27 In this regard, I considered whether the apparent description of the applicant's claim to fear being killed by Islamic fundamentalists (as correctly described by the Minister at [23]) as "hardship arising from the actions of Islamic fundamentalists" (as described at [26]) might be suggestive of error. However, while "hardship" is a plainly inappropriate word and an understatement of the dangers described by the applicant, it is important that the Minister's reasons not be read with an eye keenly attuned to error: Minister for Immigration and Ethnic Affairs v Wu Shan Liang (1996) 185 CLR 259 at 272 (Brennan CJ, Toohey, McHugh and Gummow JJ). In this regard, it seems clear that the use of the word "hardship" goes no higher than mere looseness of language given the correct description of the claim shortly before in the Minister's reasons and the consideration given at [42]-[43] as to the availability of protection from the authorities in Lebanon for his fears for his "personal safety" from Islamic fundamentalists. As such, I do not consider that there is a reasonable prospect that any argument based upon the use of the word "hardship" might succeed.
28 At the hearing, the applicant also said that he feared harm from the mafia, Hezbollah and his wife's family (who he said had connections with those organisations) all of which would harm him because of the nature of his offending in Australia. He accepted that he had not raised these matters before. However, he said that he had not been aware of them until about a month ago after his visa was cancelled and the Department's advice that he would be deported. He said that his family in Lebanon told him that he was "crazy" to come back, his wife's family "is waiting for you here", and they have "a big family" with "a connection with Hezbollah and this mafia". After reviewing the material, the Minister agreed that these claims to fear harm had not be raised before the Minister and this accords with my own consideration of the material put before the Minister by the applicant.
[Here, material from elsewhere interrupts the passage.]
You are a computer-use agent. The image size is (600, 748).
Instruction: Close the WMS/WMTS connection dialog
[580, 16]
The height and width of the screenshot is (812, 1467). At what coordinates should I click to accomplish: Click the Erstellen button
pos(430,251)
In those circumstances, the Minister correctly submitted that he could not have fallen into error in failing to consider reasons why the applicant should not be returned which were not raised by the applicant in the context of the decision not to revoke the cancellation decision. That would not, however, prevent such claims being considered in the context of any application for a protection visa which the applicant may make.
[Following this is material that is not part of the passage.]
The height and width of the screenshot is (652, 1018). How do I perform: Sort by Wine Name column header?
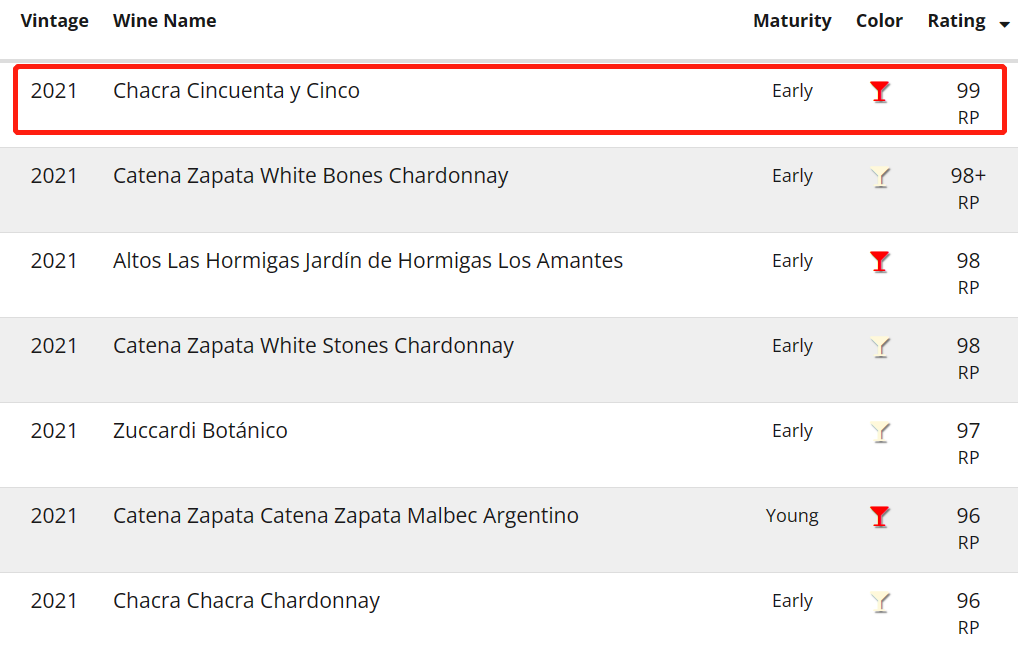click(164, 21)
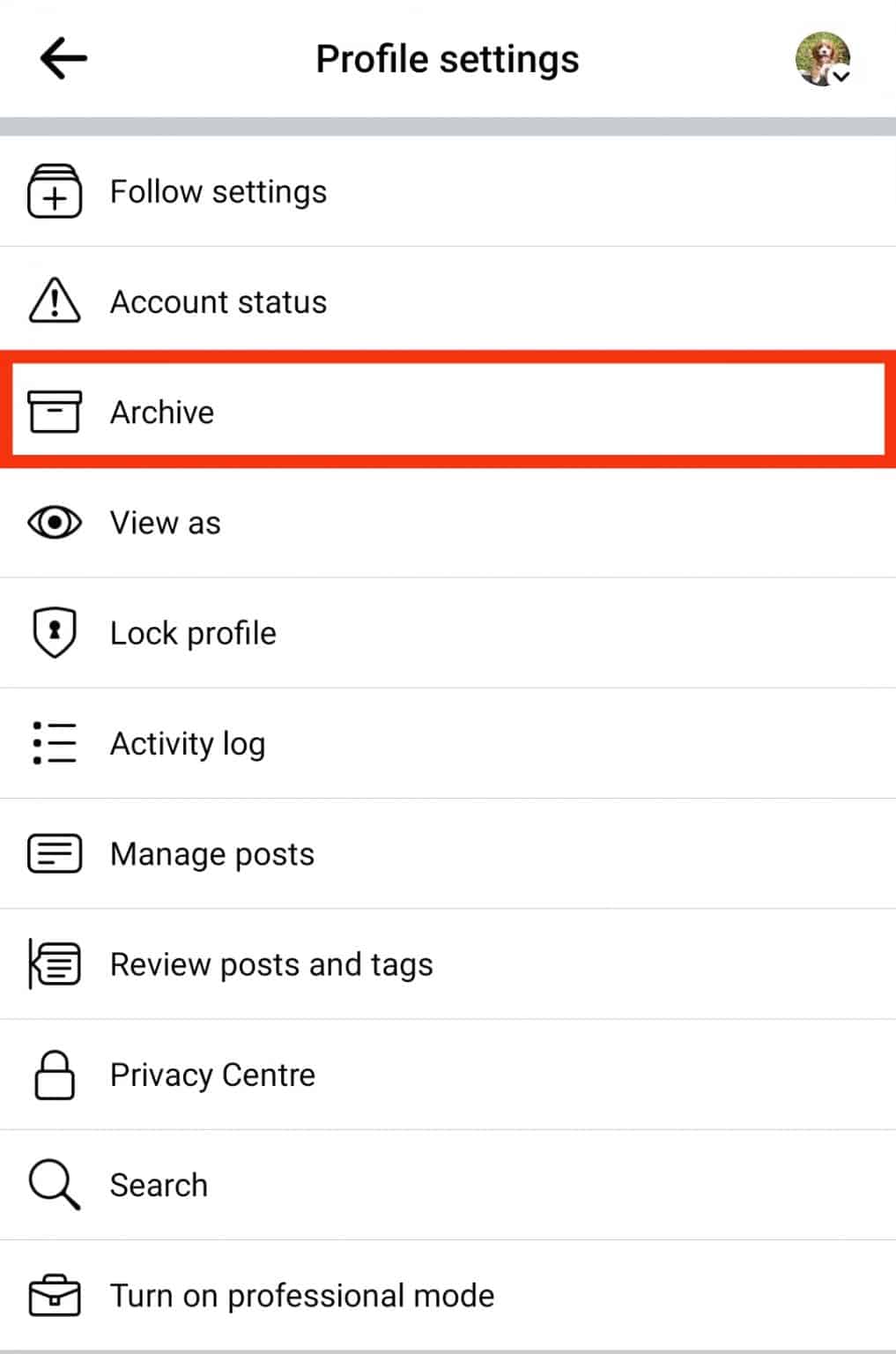The height and width of the screenshot is (1354, 896).
Task: Open the Archive menu item
Action: (162, 412)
29 Finally, the applicant submitted that there were reasons why the cancellation decision should be revoked including that he was very sorry, he was a changed man, and he should be given a second chance to be a good man, a good father and a good Australian. However, for the reasons I have explained at [20] above, this Court cannot consider whether having regard to these and other matters, it agrees with the Minister's decision not to revoke the cancellation decision. It can consider such matters only to the extent to which they show jurisdictional error on the part of the Minister. In this regard, it is apparent from the face of the Minister's decision that he took into account these and the other representations by the applicant as to why the cancellation decision should be revoked by engaging with them in an active intellectual process: Carrascalao v Minister for Immigration and Border Protection [2017] FCAFC 107; (2017) 252 FCR 352 at [44]-[46] (the Court). In other words, they were not simply dismissed without any real consideration.
30 For these reasons, proposed grounds two, three and four of the application for judicial review do not have any reasonable prospects of success.